Task brief:
Please print all the lines below exactly as they are written.
(Beginning of Available data)
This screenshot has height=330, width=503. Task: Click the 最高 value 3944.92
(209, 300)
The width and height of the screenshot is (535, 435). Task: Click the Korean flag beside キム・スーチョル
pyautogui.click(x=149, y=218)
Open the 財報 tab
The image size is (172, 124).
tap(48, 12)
(End of Available data)
Answer section:
This screenshot has height=330, width=503. Task: Click the 最高 value 3944.92
(209, 300)
The width and height of the screenshot is (535, 435). Task: Click the Korean flag beside キム・スーチョル
pyautogui.click(x=149, y=218)
Open the 財報 tab
The image size is (172, 124).
tap(48, 12)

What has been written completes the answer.